– Меня это не касается, мистер Томелти, – ответил он, глотая звуки, как его собеседник.
По дороге домой он думал о молодой актрисе из квартиры с башней и ее “покровителе”. Представлял их встречу, их душевное состояние после разлуки – с ним самим бывало нечто похожее, если он несколько дней не видел Джун, охотясь по всей стране за беглыми преступниками. Если где-то что-то случалось, его звали иногда на подмогу. Скажем, если где-то похитили ребенка или ограбили сельскую почту. Большие преступления в мелких местечках. Радостные объятия, легкое смущение, можно подумать, не виделись лишь несколько дней – и вы снова чужие друг другу и остается одно из двух: заново влюбиться либо бежать без оглядки. Странное, головокружительное чувство, и с годами оно не притупилось. Он шел мимо красивых домов, обнесенных высокими стенами, строгих, облагороженных временем, и пытался вообразить, каково было бы встретить старость вместе с Джун. Обычная участь любящих пар, разве нет? Может быть, ковыляли бы вместе по врачам, зато наслаждались бы каждым отпущенным днем. Говорили бы о детях с трепетом и гордостью бывших наставников. Обо всем этом ему остается лишь гадать. Тебе выпадает жить либо умереть, третьего не дано. Человек, оставшийся, как он, без своей единственной – на что он теперь годен? Она бы всю жизнь помнила его молодым, или зрелым, как в шестидесятых. Она всегда повторяла, как абсолютную истину, что он “очень красивый мужчина”, хоть он и знал точно, что это не так. Но он ни за что бы не бросил женщину, что верит в это безоговорочно и считает красавцем его – грузного, с брюшком, с перебитым, как у боксера, носом.

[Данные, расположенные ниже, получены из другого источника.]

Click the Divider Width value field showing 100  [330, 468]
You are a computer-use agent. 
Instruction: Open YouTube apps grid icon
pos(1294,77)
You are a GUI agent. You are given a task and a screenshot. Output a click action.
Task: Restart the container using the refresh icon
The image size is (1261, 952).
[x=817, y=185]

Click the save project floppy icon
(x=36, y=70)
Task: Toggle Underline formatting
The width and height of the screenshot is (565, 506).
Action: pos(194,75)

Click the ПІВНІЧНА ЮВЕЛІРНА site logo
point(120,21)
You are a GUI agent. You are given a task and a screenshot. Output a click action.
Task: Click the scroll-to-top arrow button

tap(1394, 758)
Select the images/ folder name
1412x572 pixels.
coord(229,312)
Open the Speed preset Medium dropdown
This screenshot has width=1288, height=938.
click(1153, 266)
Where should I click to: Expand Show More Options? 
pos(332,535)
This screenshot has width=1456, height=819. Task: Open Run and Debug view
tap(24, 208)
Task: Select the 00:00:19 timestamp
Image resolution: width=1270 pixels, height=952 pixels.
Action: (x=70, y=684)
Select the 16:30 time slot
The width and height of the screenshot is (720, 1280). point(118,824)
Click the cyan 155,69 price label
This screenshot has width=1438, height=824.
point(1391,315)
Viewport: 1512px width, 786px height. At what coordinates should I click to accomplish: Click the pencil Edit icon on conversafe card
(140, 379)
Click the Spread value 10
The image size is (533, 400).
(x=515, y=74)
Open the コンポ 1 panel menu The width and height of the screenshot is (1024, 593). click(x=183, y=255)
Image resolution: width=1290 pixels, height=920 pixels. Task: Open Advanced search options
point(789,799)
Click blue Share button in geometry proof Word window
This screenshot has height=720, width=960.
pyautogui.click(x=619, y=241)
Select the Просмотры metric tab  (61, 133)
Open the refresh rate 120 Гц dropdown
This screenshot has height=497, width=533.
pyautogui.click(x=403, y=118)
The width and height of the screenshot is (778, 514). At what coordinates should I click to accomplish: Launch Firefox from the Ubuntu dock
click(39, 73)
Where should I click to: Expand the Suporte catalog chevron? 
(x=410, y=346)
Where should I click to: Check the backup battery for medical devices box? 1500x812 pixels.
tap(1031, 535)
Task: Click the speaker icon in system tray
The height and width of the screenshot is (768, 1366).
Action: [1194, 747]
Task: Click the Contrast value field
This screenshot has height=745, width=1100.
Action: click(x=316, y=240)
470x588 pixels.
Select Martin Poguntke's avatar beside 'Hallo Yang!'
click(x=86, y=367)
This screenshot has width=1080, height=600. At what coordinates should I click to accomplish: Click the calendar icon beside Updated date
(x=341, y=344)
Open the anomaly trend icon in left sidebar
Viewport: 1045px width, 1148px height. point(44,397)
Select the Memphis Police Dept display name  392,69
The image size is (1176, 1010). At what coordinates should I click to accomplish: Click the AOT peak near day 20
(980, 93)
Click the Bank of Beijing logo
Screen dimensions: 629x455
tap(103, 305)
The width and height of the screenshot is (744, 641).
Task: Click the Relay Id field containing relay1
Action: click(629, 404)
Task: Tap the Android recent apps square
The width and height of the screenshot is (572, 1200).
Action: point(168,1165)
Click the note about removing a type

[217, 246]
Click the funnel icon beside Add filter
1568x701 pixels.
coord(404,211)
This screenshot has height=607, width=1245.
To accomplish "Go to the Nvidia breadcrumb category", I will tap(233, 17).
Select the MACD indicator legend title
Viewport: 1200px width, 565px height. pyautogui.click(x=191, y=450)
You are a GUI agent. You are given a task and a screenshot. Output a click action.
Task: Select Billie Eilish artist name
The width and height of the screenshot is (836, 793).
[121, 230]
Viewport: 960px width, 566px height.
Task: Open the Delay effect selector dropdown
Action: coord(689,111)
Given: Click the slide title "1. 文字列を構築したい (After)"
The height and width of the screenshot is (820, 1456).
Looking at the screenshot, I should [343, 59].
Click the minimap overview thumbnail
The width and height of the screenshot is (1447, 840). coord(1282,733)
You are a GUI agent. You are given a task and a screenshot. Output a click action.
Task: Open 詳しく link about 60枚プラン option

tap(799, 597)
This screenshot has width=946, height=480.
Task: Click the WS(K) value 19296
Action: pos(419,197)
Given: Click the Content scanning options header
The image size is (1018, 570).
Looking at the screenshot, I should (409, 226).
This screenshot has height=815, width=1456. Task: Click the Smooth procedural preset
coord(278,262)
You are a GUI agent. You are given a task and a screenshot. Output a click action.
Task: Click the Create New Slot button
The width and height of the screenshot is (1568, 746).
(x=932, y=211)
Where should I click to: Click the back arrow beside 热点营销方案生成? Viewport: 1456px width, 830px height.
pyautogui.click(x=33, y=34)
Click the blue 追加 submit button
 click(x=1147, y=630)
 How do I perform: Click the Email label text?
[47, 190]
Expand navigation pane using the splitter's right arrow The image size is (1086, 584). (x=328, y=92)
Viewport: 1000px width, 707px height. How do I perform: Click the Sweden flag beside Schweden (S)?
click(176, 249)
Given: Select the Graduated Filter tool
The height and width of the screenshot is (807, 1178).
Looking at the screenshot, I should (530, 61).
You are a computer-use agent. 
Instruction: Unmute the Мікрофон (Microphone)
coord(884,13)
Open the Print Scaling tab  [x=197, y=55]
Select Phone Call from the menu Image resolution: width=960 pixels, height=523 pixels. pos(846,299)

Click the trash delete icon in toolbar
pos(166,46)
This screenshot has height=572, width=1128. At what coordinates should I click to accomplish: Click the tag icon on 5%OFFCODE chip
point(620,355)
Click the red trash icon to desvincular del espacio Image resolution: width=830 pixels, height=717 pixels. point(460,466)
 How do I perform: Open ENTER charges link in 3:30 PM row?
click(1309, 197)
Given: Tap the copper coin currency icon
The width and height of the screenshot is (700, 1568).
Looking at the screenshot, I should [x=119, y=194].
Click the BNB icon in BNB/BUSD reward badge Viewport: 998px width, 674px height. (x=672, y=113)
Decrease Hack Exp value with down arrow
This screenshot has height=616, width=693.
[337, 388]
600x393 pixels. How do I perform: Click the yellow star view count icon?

Сейчас он почти злился на нее – хоть и понимал, что это глупо, и знал, что огорчение и досада написаны сейчас у него на лице, только никто не видит, потому что вокруг никого, – за то, что она навсегда осталась в его памяти такой, какой была незадолго до смерти. Не молодой, не старой, но живой и прекрасной. На что тут досадовать? На кого он злится, за что? Это его долг – помнить ее. Его долг. Но он уже старик, старик, и никогда он не мечтал о другой. Он старик, а она умерла, и она уже никогда не состарится. Он с такой силой сжал кулаки, что ногти – черт, пора стричь! – впились в ладони. Он по-прежнему думал о Джун, образ ее витал перед ним. Ее талия, гладкий треугольник пониже поясницы, над расходящимися ягодицами… как кусочек мозаики. Как торчали у нее груди, когда он лежал на спине, а она была сверху – словно указывали на него как на ее избранника. Как от улыбки сияли, искрились ее зеленые глаза, лучились такой добротой, и была в ней бесинка, было в ней что-то беззаконное, особенно когда она кончала – чуть ли не по щекам готова была его отхлестать! И из-за чего она умерла? Что привело ее к гибели? Не что иное как самая низкая подлость, самая презренная гнусность. Ах, если бы только она была рядом, рядом!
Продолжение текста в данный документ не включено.